What to produce:
Each line below is to be copied exactly; images do not go into the copy.

[Data records]
*** Begin section ***
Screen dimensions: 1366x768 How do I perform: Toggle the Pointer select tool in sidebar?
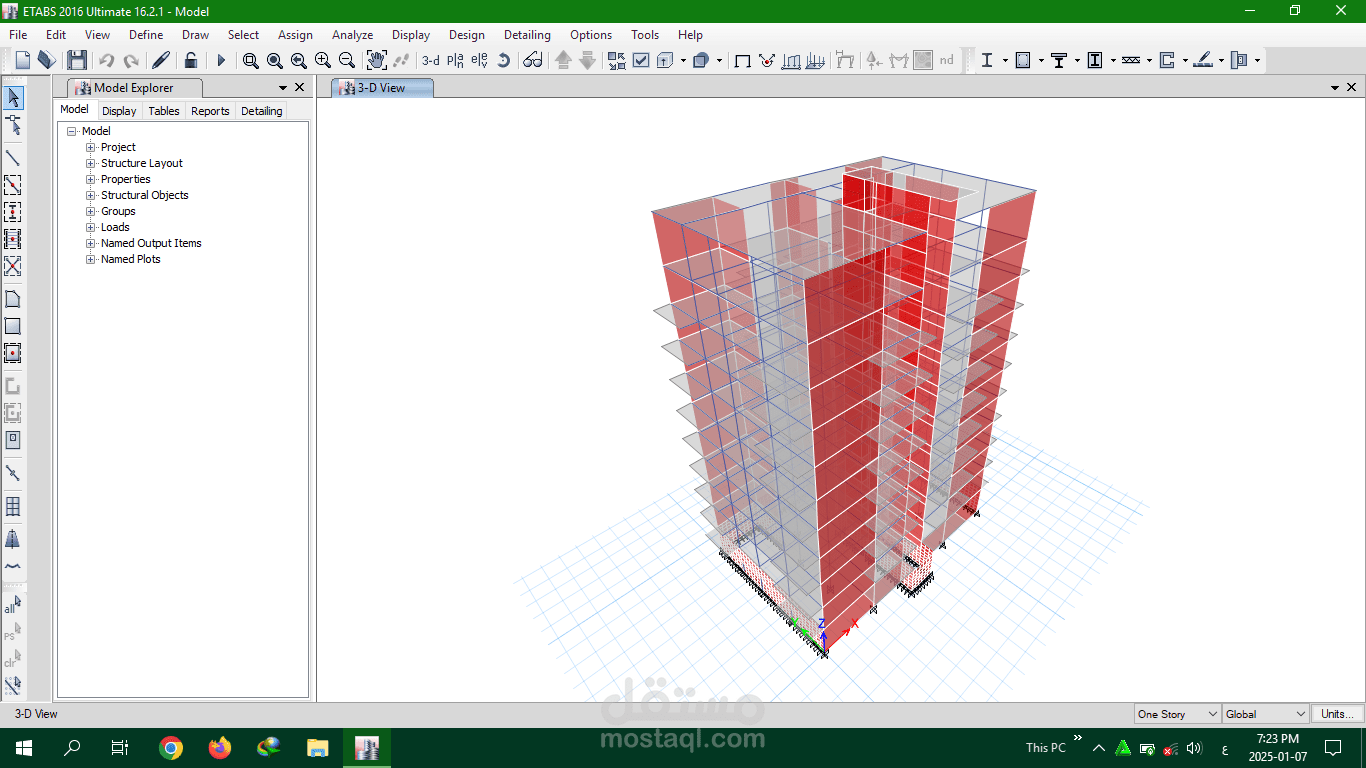[13, 97]
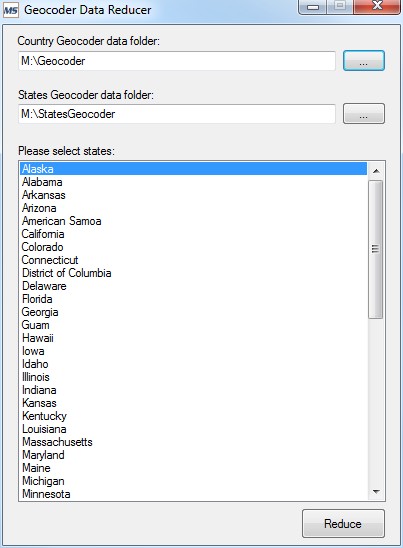Select Alaska in the states list
The height and width of the screenshot is (548, 403).
(x=193, y=169)
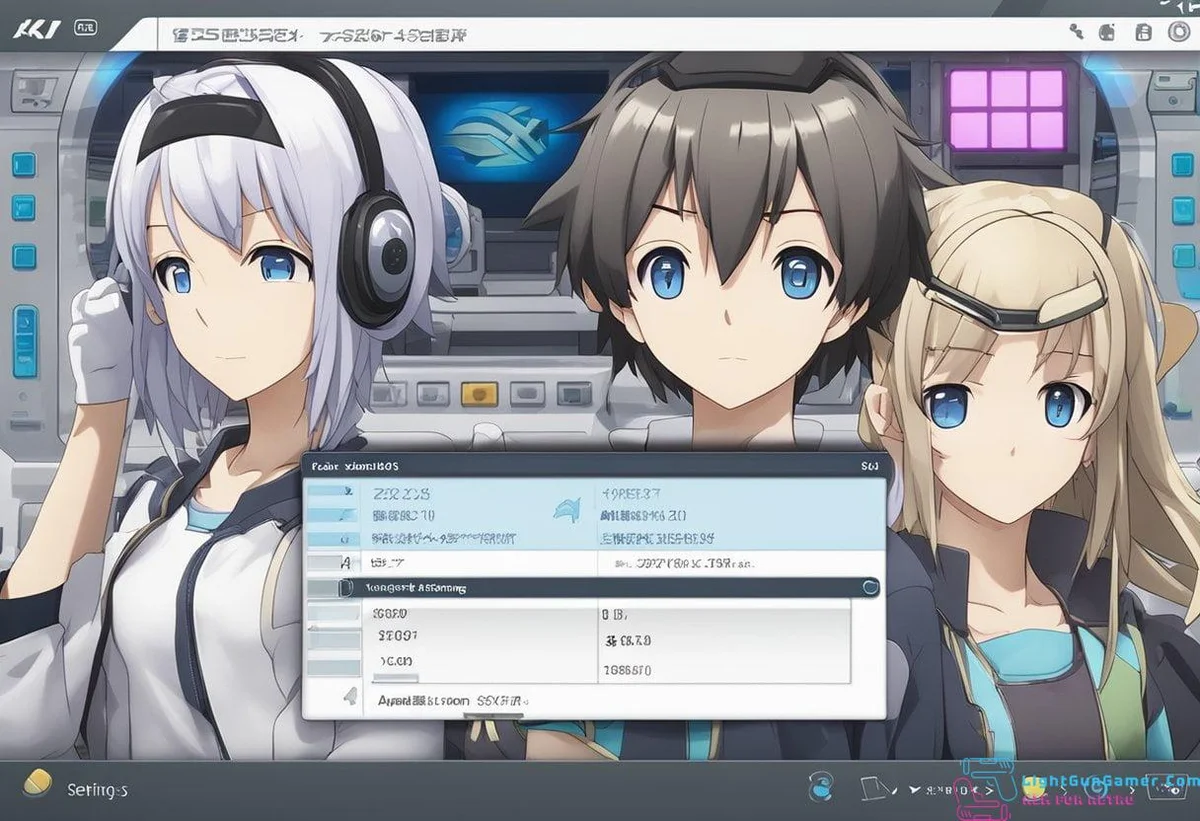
*** End section ***
Response to the task:
Screen dimensions: 1366x768 How do I perform: Toggle the Pointer select tool in sidebar?
[13, 97]
Select Alaska in the states list
The height and width of the screenshot is (548, 403).
(x=193, y=169)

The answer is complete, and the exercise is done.